In 1989, Hogue built a new 30,000-squre-foot winery next to the existing one -- increasing production capacity to 80 bottles a minute -- and by 1997 it was making about 10 percent of all Washington wines and was the state's second-largest winery operation behind Stimson Lane, owners of Chateau Ste. Michelle and Columbia Crest. In 1998, Hogue introduced its Genesis line and announced plans to increase production to 500,000 cases by 2000. In an effort to improve brand recognition, Hogue "virtually reinvented their product line with new packaging for wines in all five tiers of products offered" ("Hogue Cellars Opens the Book ...").
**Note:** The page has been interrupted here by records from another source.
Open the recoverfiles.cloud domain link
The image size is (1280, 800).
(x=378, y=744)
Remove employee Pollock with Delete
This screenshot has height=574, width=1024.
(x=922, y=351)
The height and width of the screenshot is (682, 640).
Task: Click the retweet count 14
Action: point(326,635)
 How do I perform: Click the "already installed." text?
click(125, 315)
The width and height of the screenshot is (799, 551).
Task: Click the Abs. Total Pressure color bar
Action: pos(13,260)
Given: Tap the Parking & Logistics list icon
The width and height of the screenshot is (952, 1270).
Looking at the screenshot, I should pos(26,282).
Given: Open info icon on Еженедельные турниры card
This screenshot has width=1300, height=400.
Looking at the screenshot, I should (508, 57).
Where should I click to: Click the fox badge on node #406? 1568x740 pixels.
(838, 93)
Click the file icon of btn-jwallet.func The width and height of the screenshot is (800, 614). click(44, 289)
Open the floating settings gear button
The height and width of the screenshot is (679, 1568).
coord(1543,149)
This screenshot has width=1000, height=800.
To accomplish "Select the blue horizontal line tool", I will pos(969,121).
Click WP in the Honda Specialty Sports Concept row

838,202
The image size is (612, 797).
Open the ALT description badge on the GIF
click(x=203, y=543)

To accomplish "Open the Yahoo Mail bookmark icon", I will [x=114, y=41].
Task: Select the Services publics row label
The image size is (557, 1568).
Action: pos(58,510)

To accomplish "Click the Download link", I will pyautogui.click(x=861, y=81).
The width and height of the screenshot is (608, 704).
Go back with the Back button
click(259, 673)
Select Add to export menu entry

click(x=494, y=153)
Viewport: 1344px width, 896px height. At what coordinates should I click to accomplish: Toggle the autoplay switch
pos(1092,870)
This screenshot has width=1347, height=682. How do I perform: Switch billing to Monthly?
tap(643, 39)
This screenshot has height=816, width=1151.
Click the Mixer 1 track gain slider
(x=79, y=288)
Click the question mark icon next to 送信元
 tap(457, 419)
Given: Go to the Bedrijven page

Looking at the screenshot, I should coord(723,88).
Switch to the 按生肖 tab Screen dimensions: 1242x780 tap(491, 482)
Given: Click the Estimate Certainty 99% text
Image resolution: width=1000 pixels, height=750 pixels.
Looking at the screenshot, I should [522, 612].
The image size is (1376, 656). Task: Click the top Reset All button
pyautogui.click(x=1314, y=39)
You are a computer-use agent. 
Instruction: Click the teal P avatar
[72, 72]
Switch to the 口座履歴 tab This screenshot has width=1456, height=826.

Meanwhile, Hogue Cellars kept winning accolades, including one in 1992, when Wine Spectator magazine ranked a $12 Hogue Cellars Merlot at No. 26 on its list of the 100 best wines, and another in 1994 from Wine & Spirits magazine, which selected Hogue as one of its wineries of the year.
In 2001, just a few days before 9/11, the Hogue partners sold the winery to Vincor International for $36.4 million. Mike continued growing grapes for the winery and Gary stayed on doing sales and marketing. In 2006, Constellation Brands, which already owned Columbia Winery, Covey Run Winery, and Paul Thomas Wines in Washington, purchased Vincor for $1.5 billion. The Hogue partners had done quite well for themselves, though Gary Hogue downplayed their role in the winery's success. "Hogue is a product of timing, timing, timing and location, location, location," he said. "We didn't have anything to do with the great climate -- and our father was the one who located us in the Valley" ("The Grapes of Success").
In 2007, Mike Hogue, then 63, partnered with Bud and Rob Mercer, and Hogue's daughter Barbara and son-in-law Ron Harle, in a new winery, Mercer Estates. The white wine grapes were sourced from the Brooks, Sunnyside, and Spring Creek vineyards, properties Hogue still owned in the Yakima Valley. David Forsyth, who spent 23 years at Hogue Cellars, signed on as winemaker, and Jeff Peda, "a 17-year Hogue veteran, serves as 'director of stuff' -- regional sales, winery events, and hospitality" ("With Heart ..."). Mike Hogue retired in the early 2010s. In 2013 he was inducted into the Washington Wine Hall of Fame at the Walter Clore Wine & Culinary Center in Prosser.